PAGE EXTRACT:
JA: What steps have you taken? Have you filed any papers in family court?
Customer: no. I am not sure what steps to take. His father is currently signing him up to a new school. I have tried to make contact with his mother but she will not speak to me.
JA: Family Court normally sits in a local County and Magistrates' Court. Do you know the location of the court? If not, what county do you live in?
Customer: I live in Somerset.
JA: Is there anything else the Lawyer should know before I connect you? Rest assured that they'll be able to help you.
Customer: thankyou, I dont think there is anything else to add currently

Good morning.

My name is ***** ***** I specialise in family law. I’m happy to assist you today and I appreciate that is is important that you find a resolution as soon as possible.

Please note that our discussions on this site are for general information purposes and do not create an lawyer-client relationship. It is always recommended that you consult with a local solicitor for specific legal information.

I'll do my best to resolve this for you, please give me time to review your question and I will revert back to you shortly.

Customer: replied 13 days ago.
thank you

Essentially, at 14, your step son would have a very strong 'voice' in deciding where he wants to live. But, at this point in time, only the people with parental responsibility for him can provide a roof over his head, unless they agree to let him live somewhere else.

As you don't have parental responsibility, you'd have to apply to court and you would need to ask for permission to make that application. In reality, of course you'll be granted permission, you have cared for him for years. But it's little hurdle that will add delay to the process.

The court would then look at his best interests and his views in making a decision about where he would live.

PROVIDED RECORDS:
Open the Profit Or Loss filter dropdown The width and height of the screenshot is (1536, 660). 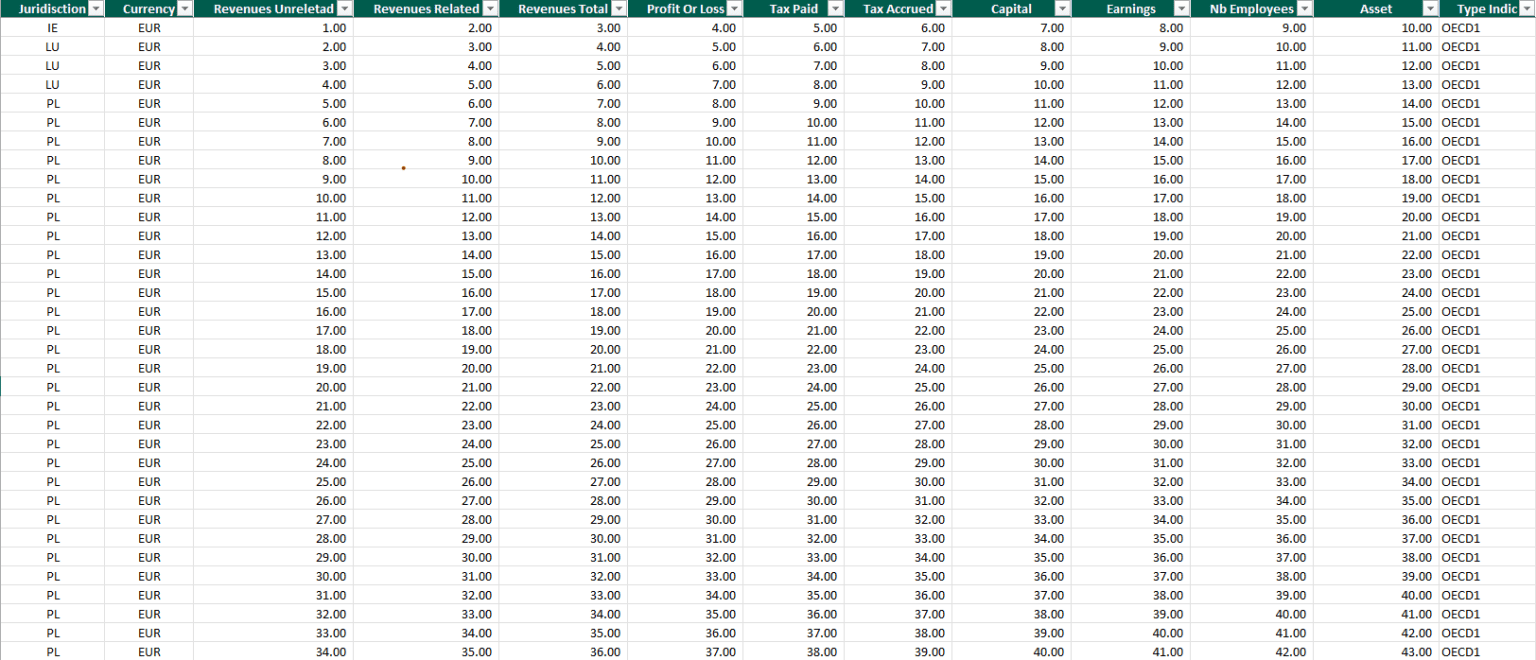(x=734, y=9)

* * *

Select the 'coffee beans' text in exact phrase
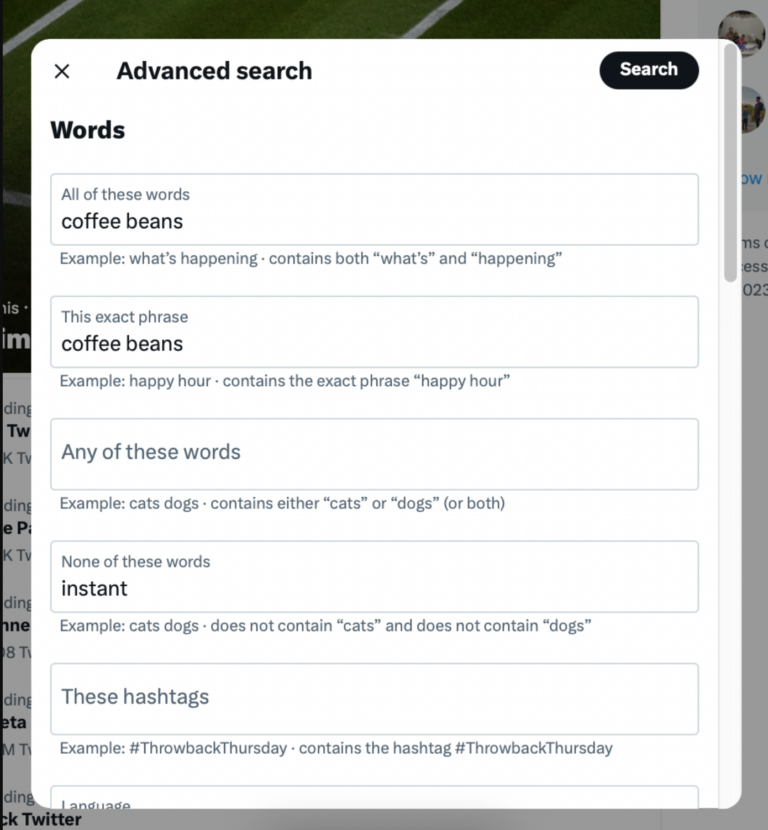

WRITTEN EXERCISE: Reproduce the family-law chat transcript above in full, word for word.

COMPLETE ANSWER:
JA: What steps have you taken? Have you filed any papers in family court?
Customer: no. I am not sure what steps to take. His father is currently signing him up to a new school. I have tried to make contact with his mother but she will not speak to me.
JA: Family Court normally sits in a local County and Magistrates' Court. Do you know the location of the court? If not, what county do you live in?
Customer: I live in Somerset.
JA: Is there anything else the Lawyer should know before I connect you? Rest assured that they'll be able to help you.
Customer: thankyou, I dont think there is anything else to add currently

Good morning.

My name is ***** ***** I specialise in family law. I’m happy to assist you today and I appreciate that is is important that you find a resolution as soon as possible.

Please note that our discussions on this site are for general information purposes and do not create an lawyer-client relationship. It is always recommended that you consult with a local solicitor for specific legal information.

I'll do my best to resolve this for you, please give me time to review your question and I will revert back to you shortly.

Customer: replied 13 days ago.
thank you

Essentially, at 14, your step son would have a very strong 'voice' in deciding where he wants to live. But, at this point in time, only the people with parental responsibility for him can provide a roof over his head, unless they agree to let him live somewhere else.

As you don't have parental responsibility, you'd have to apply to court and you would need to ask for permission to make that application. In reality, of course you'll be granted permission, you have cared for him for years. But it's little hurdle that will add delay to the process.

The court would then look at his best interests and his views in making a decision about where he would live.